That question will be explored in an unusual continuing legal education program on Jan. 29 sponsored by the South Carolina Bar.

University of South Carolina law professor Joel Samuels, aka “Sonny Pro Bono,” will be teaching the class. He is also the coach of the Columbia QuadSquad Roller Derby All-Stars, a team that includes three law graduates.

Registrants for the one-hour CLE credit course will get tickets to a QuadSquad derby bout that follows the program. According to the course description, Samuels will introduce participants to the rules of roller derby and draw parallels to the rules of civil procedure.

Samuels’ online roller derby profile says his derby mantra is “head on a swivel.” He responded to questions via email. Here is an edited version of his responses:

ABA Journal: When did you start coaching a roller derby squad? How did you get involved with that?
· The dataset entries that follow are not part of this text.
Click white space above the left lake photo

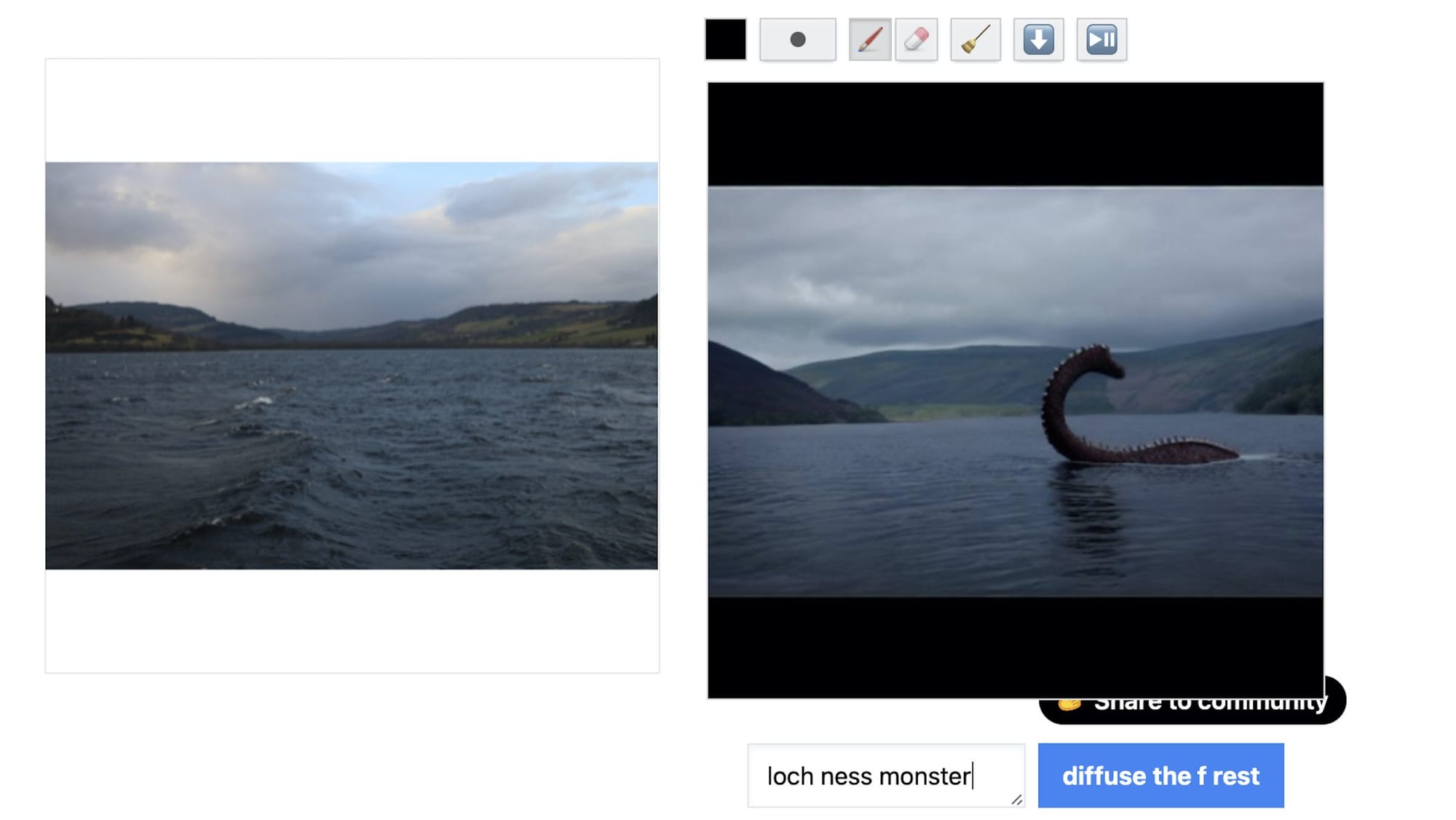click(352, 109)
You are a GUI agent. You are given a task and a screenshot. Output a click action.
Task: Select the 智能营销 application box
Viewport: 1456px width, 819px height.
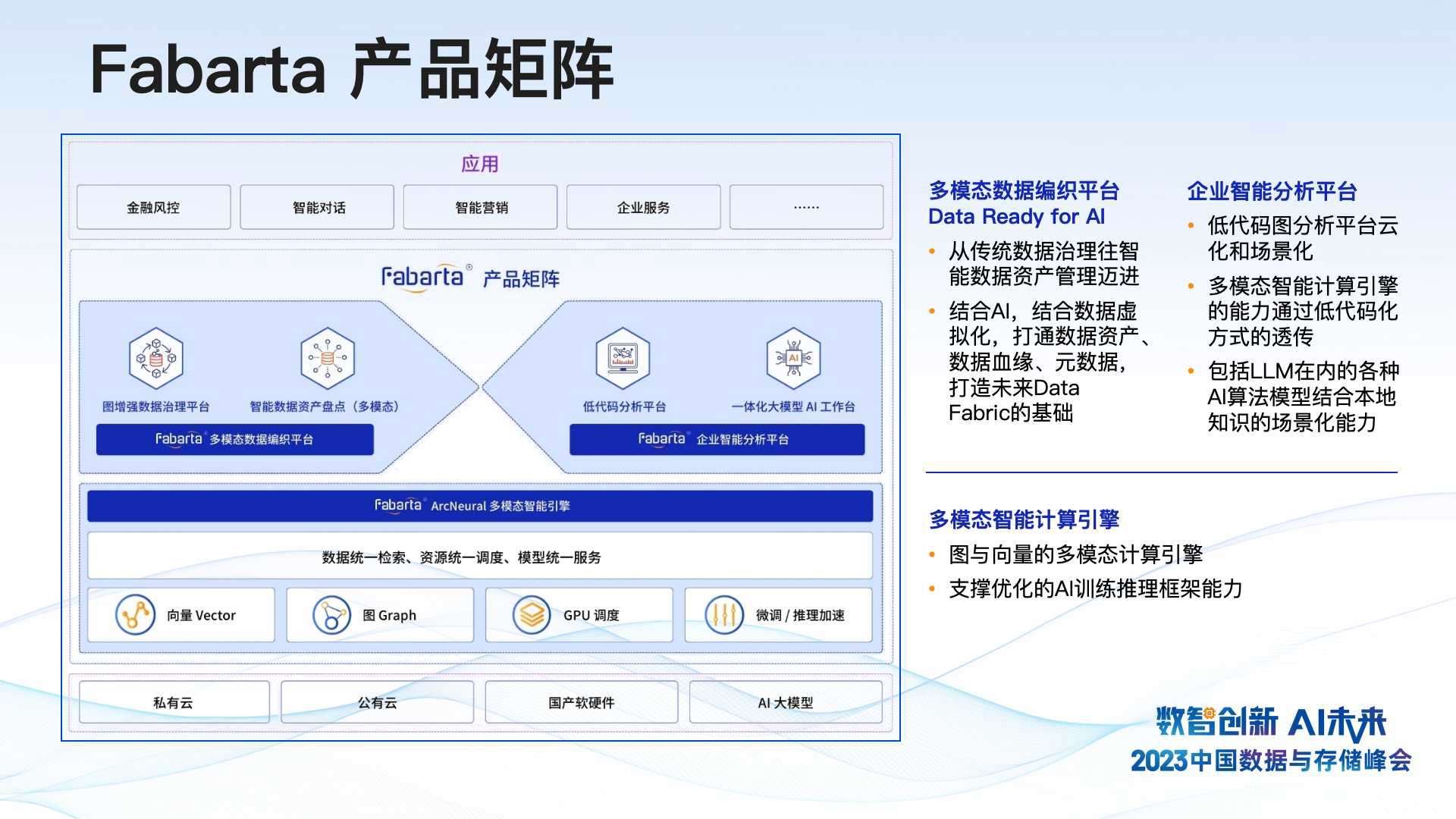coord(480,207)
Samuels: I started coaching a little over three years ago. Before that, I was an announcer for the team. I had been a sports announcer back in college, and it was in many ways my one unrequited (professional) love. So I jumped at the opportunity to announce when it first came up … and everything else flowed from there.

Interestingly, I do not know how to roller skate—at all. So I what I bring to the team is an understanding of the strategy of the sport and an outside perspective. Above all, I benefit from knowing the (very clear) line between what I do and do not know—so I do not end up over-coaching the skaters, who are highly skilled athletes.

ABA Journal: The CLE brochure shows three team members who are law grads. Are they all on the current team?

Samuels: They are indeed all on the current team, and one of them, Holly Hunter, is a star and one of our team leaders. Of the three, only Lisa Marie Deadly is a practicing attorney. Doli Derringer and Holly both work in other capacities at law firms. And the four of us are the only ones in our league affiliated with the legal profession. [The CLE brochure identifies Hunter as Stacey Russell-Franklin, Deadly as Lisa Good Smith, and Derringer as Elizabeth Perkins.]

ABA Journal: How did you come up with the idea for this class?

Samuels: The idea was proposed by the CLE director of the bar itself, who is a huge roller derby fan. He actually came to us!

ABA Journal: Can you give one example of how the rules of civil procedure parallel the rules of roller derby?

Samuels: One specific example would be the parallel between Rule 11 and the rules on misconduct on the track. Much as Rule 11 governs the behavior of lawyers and their clients during the course of litigation, penalties for misconduct and gross misconduct pertain to egregious unsportsmanlike conduct by players towards others in the bout.

Much as the judge is given discretion to levy a sanction that will both punish the conduct and deter future similar behavior, these rules leave the referee the power to either send players off the track for one minute as a major penalty or (in extreme cases) to expel them from the game (much as a judge has the power in extreme cases to dismiss a case or a defense as a Rule 11 sanction).